O passado é História, o presente é um átimo e o futuro depende de nossas decisões. Assim, o ser humano só pode administrar o futuro, viver o presente e lamentar o passado. No último caso, seja pelos fracassos que nos tornam ressentidos, seja pelos sucessos que nos trazem saudades. A contabilidade tem sido um método para registro da história de uma instituição. A análise de balanço serve tão somente para deixar mais nítida uma fotografia. O grande desafio das ciências contábeis é, sem dúvida, passar do estático ao dinâmico.

Cinquenta anos atrás, as primeiras aulas de contabilidade, destinavam-se a explicar dois conceitos, o de azienda e a distinção entre atos e fatos administrativos. O conceito de azienda foi substituído, sem sobras, pelo de instituição. Os fatos administrativos eram os negócios já realizados, seja pelo pagamento, no regime de caixa; seja pelo reconhecimento de haveres e obrigações. Consideravam-se os contratos  como fatos administrativos e não se contabilizavam. Mais tarde, os direitos, mesmo que futuros, passaram a ser contabilizados. O aluguel de um imóvel, por exemplo, garante sua posse primária,  que é um ativo, ao passo que as parcelas correspondem a um passivo. Na medida em que o tempo passa, abate-se do ativo pela permanência efetiva, enquanto o passivo é reduzido pelo pagamento dos aluguéis, até que o contrato se extinga, o que é o conceito de exaustão.

Notem que o exemplo acima põe o direito de uso como um ativo, não como um bem. Isso implica em que todos os bens sejam parte do ativo, mas nem todos os ativos são bens. Um arrendamento de terra, a ser pago em sacas de soja, por exemplo, tem valor de uso, mas não de troca porque esse contrato, por suposto, só pode ser cumprido pelos contratantes. É que ele envolve situações que só podem interessar a ambos. O vazio sanitário, que é o período obrigatório de descanso da terra entre dois plantios, fica com quem, com o rentista ou com o arrendatário? A resposta está no contrato, tornando-o individual e, na prática, intransferível.

Se o arrendatário for um criador de gado, terá interesse em levar seus animais para o pasto que se forma no vazio sanitário. Se, ao contrário, o criador for o proprietário da terra, ele é que se beneficia do período entre as safras de soja. O alvo da negociação é o número de sacas de soja que o arrendatário entrega ao rentista, podendo ser maior ou menor consoante o grau de uso que o primeiro fará do imóvel. Se o arrendatário for o criador de gado, poderá dar mais sacas de soja por hectare, remunerando o proprietário pelo ganho que tem em arrobas de carne.

Ocorre que a terra, antes de ser de Fulano ou Cicrano, é do país. O país, antes de ser país, é Terra, que pertence a todos os seres vivos, vegetais e animais humanos ou não. Assim, quando se fala em conservação da Natureza, que é o bem maior, o que está em cheque é o conceito de propriedade em si. Tratar da Natureza como a um bem maior torna todos arrendatários do planeta numa hierarquia que o capitalismo teima em negar, por mais que isso seja óbvio.

_DADOS FORNECIDOS_.
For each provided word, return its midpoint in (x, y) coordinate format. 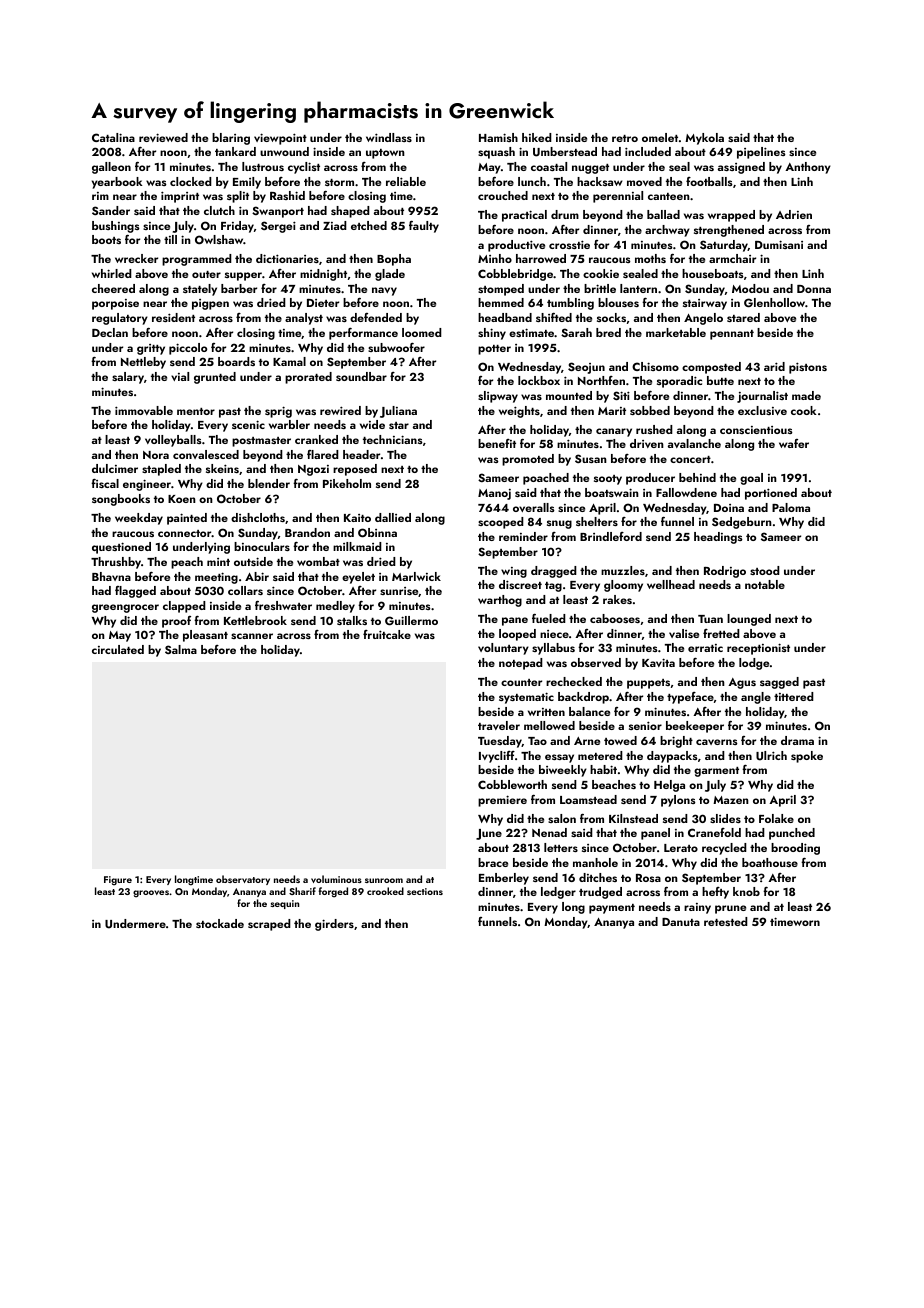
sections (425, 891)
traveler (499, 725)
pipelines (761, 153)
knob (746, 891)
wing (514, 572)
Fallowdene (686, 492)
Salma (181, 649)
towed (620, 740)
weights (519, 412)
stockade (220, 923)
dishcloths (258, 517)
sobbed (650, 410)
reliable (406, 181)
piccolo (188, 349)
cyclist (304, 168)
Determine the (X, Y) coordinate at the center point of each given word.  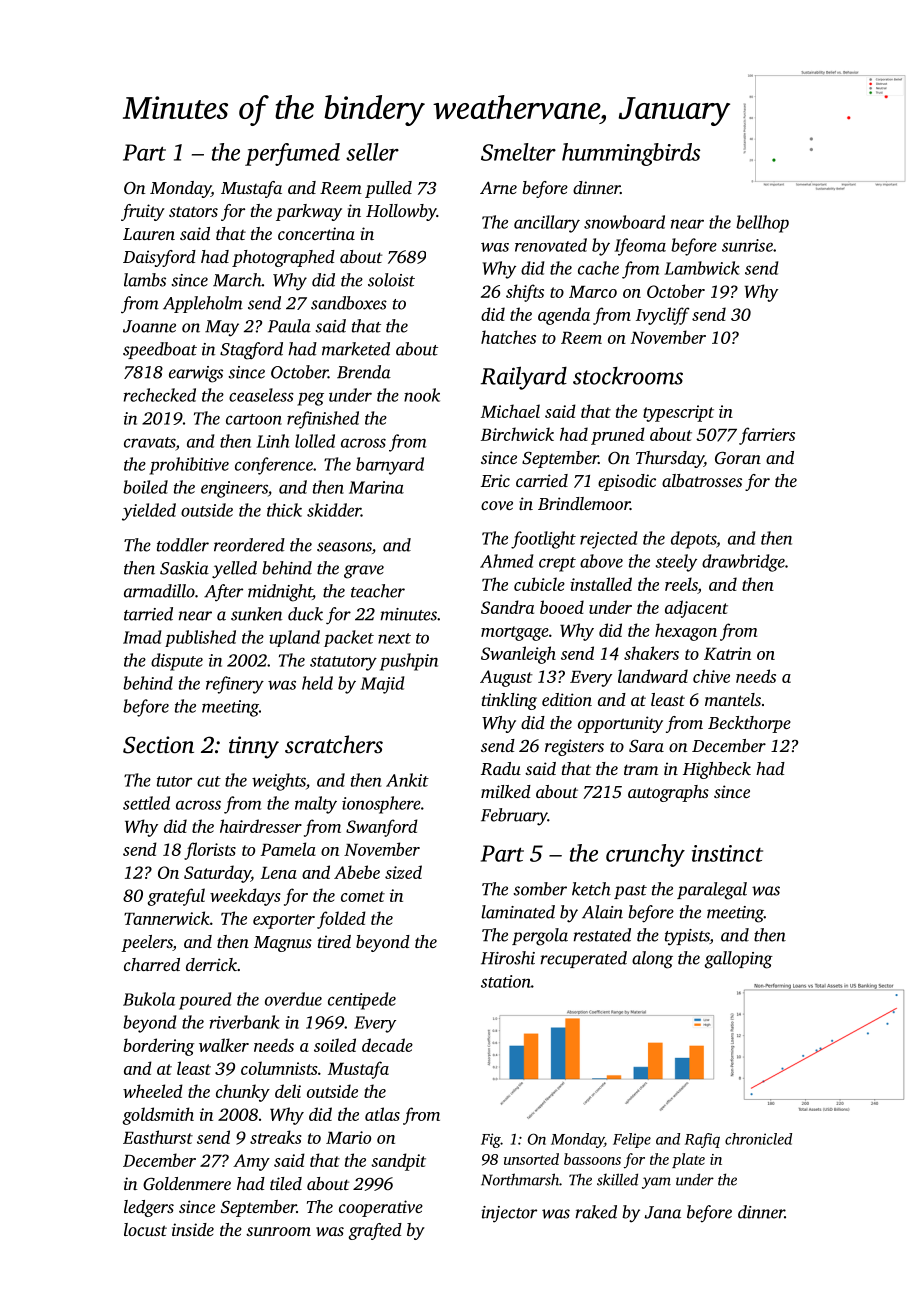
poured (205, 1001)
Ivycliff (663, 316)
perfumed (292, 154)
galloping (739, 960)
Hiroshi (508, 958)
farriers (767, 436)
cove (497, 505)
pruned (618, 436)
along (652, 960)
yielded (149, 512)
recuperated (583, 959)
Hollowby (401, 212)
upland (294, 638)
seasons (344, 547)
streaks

...

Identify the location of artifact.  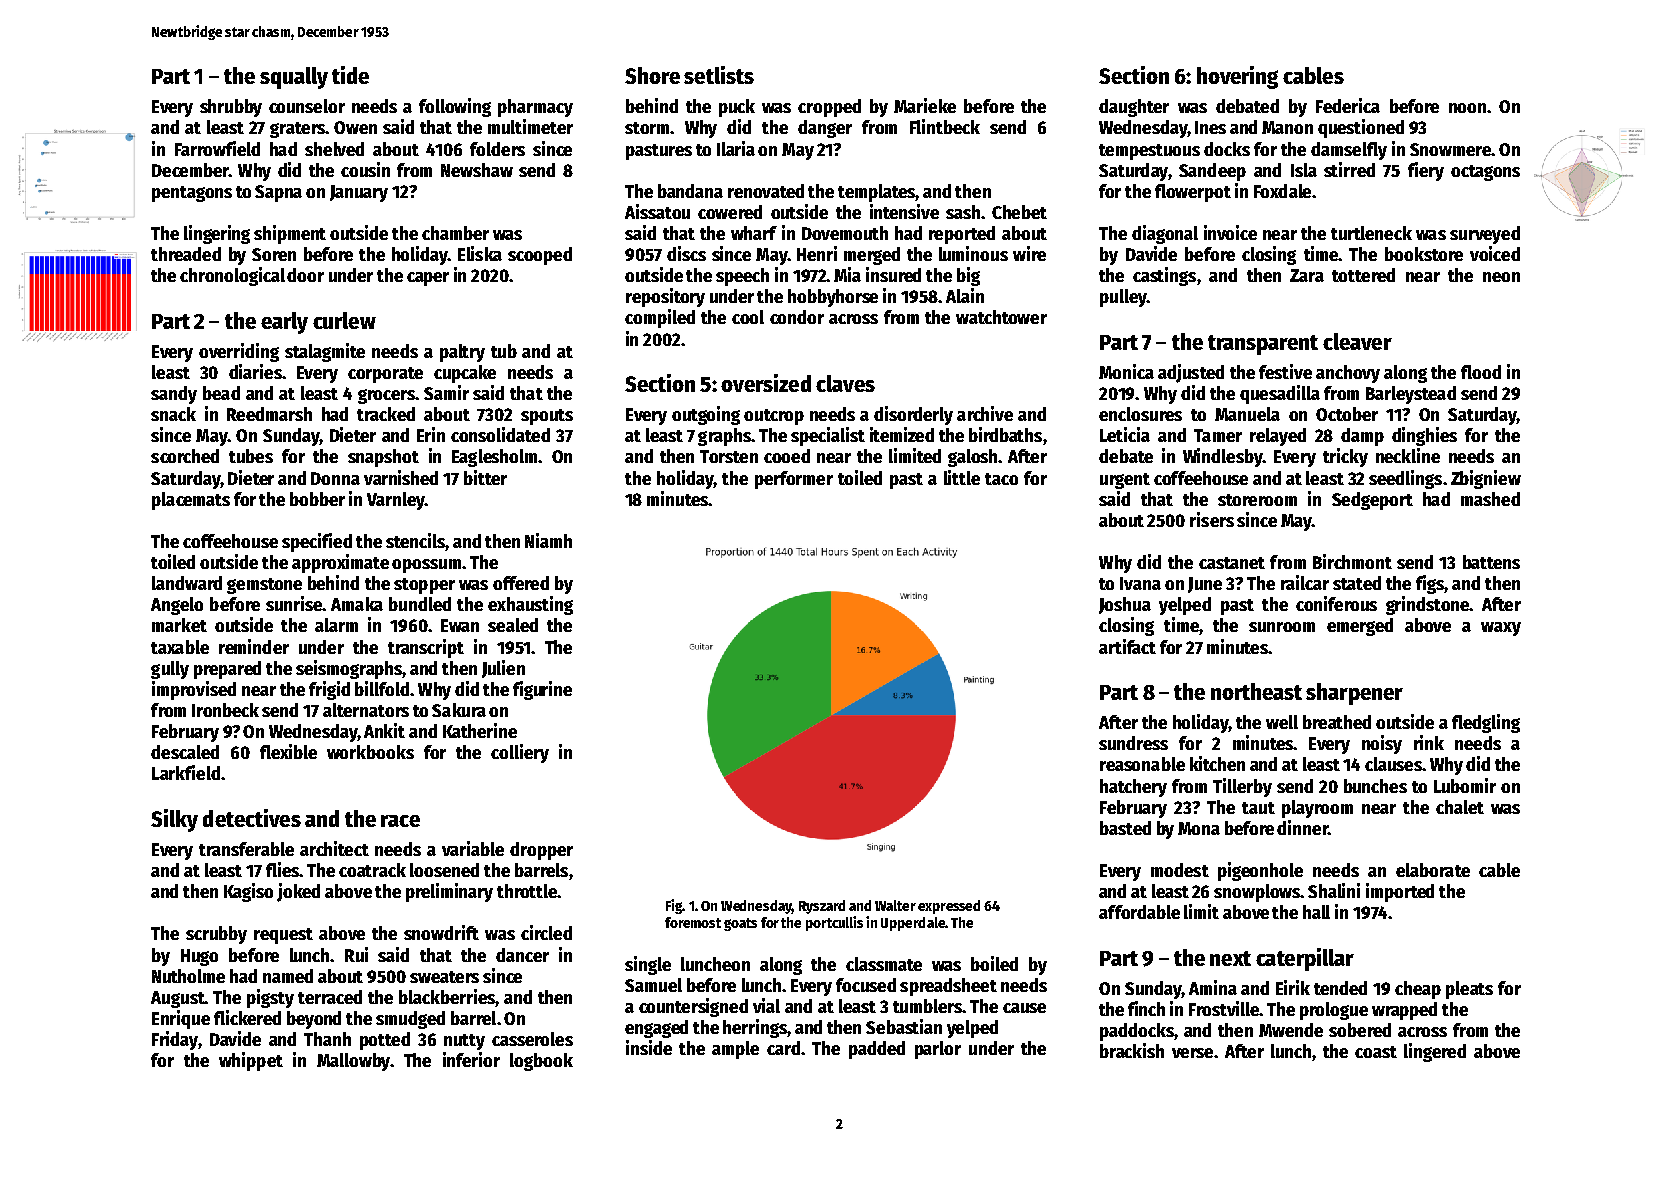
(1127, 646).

_SEU OBJETIVO_. Reproduza, sem alterações, o trecho do texto sobre contabilidade que se inicia com as palavras que contêm "Notem que o" e termina em "na prática, intransferível.". Baseie-se exclusivamente no texto sobre contabilidade.

_RESPOSTA DA TAREFA_.
Notem que o exemplo acima põe o direito de uso como um ativo, não como um bem. Isso implica em que todos os bens sejam parte do ativo, mas nem todos os ativos são bens. Um arrendamento de terra, a ser pago em sacas de soja, por exemplo, tem valor de uso, mas não de troca porque esse contrato, por suposto, só pode ser cumprido pelos contratantes. É que ele envolve situações que só podem interessar a ambos. O vazio sanitário, que é o período obrigatório de descanso da terra entre dois plantios, fica com quem, com o rentista ou com o arrendatário? A resposta está no contrato, tornando-o individual e, na prática, intransferível.